Parents will do everything in their power to protect their children from a predator. Problem is, things have changed and these criminals have become invisible — hanging out on the Internet. Invisible as they may be, they are very real and a serious threat to the safety of our children.
This is a new era where parents must be knowledgeable about these dangers. You must take a greater interest and more active role in what is, or might be, happening to your children.
In a recent August Deseret News newspaper article, a mother talked about the agony she and her husband went through as they and the police searched for their missing daughter, who it appeared had been lured away by an older man via the Internet. Fortunately, she was found safe. Her parents have now taken a much more proactive role in making sure such a terrible thing never happens to her again.
After this harrowing experience, the mother said all she really wanted to do was move her family to a deserted location where there was no Internet access. Realizing this wasn’t the answer she said, “My plan is to just get more involved, like make her really try to understand what just happened, what the commotion was all about, why we were upset. And I want to help her see what real friends are by making her look at my Facebook page and let her see what real friends look like and what kinds of things real friends say.”
When they searched their daughter’s Facebook friends they found 1,000 people the girl didn’t even know. Kids need to understand how dangerous this is.
In this same article Rod Layton, director of Weber-Morgan Children’s Justice Center, said “Law enforcement doesn’t fix anything. We don’t prevent a single thing. We clean it up.” He said, “The best solution to the problem is for parents to educate their children and have frank discussions with their daughters.”
Websites that may help
Some state governments are becoming more involved in helping protect children from Internet predators. For example, the state of Idaho has posted a site to help parents be better equipped. It can be viewed at http://www.ag.idaho.gov/internetSafety/protecTeens.html. We also suggest you look for helps your own state may be offering.
On the website PureSight: Online Child Safety, the following statistics are posted to help inform parents.
One in five U.S. teenagers who regularly log on to the Internet say they have received an unwanted sexual solicitation via the Web. Solicitations were defined as requests to engage in sexual activities or sexual talk, or to give out personal sexual information. (Only 25 percent of those told a parent)
Internet sexual predators tend to fall between the ages of 18 and 55, although some are older or younger. Their targets tend to be between the ages of 11 and 15.
In 100 percent of the cases, teens that are victims of sexual predators have gone willingly to meet with them.
Teens are willing to meet with strangers: 16 percent of teens considered meeting someone they've only talked to online and 8 percent have actually met someone they only knew online.
75 percent of children are willing to share personal information online about themselves and their family in exchange for goods and services.
4 important things to do
1. Creating a close relationship
with your daughter is the most important thing you can do to help prevent her from getting caught in this trap. That means you win her confidence with your love and understanding. Tell her how important it is for her to confide in you if someone online is asking for personal information or using sexual talk. Listen to her without criticism when she shares information with you.

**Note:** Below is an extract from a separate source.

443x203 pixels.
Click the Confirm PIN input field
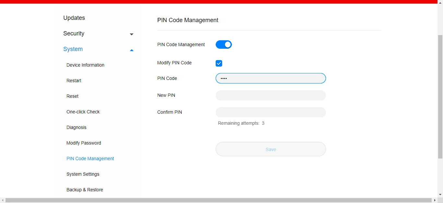click(270, 112)
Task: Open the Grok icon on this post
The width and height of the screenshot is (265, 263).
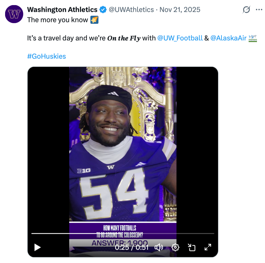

2. Be aware of what she is doing on Facebook and other social media sites
. Look at her sites and check them regularly, including their history. This includes cell phones and other electronic devices she may be using. These devices are to be used in family areas only, not in the privacy of her bedroom. Help her understand how important it is for her to be careful. This is a life-threatening situation and requires extreme caution.
3. Let her know she must
never give out personal information over the Internet
That includes: Her full name, age and birthdate, address, phone number, school schedule, and her Social Security number. Predators are good at locating this information if it’s posted anywhere on her websites.
4. Talk about the importance of
keeping photos private,
and stress that she must never post a revealing picture of herself or anyone.
With continued effort parents can safeguard their children. It’s not something you do once or twice. It takes a constant vigil. Your daughter’s (and each of your children's) safety is worth whatever it takes.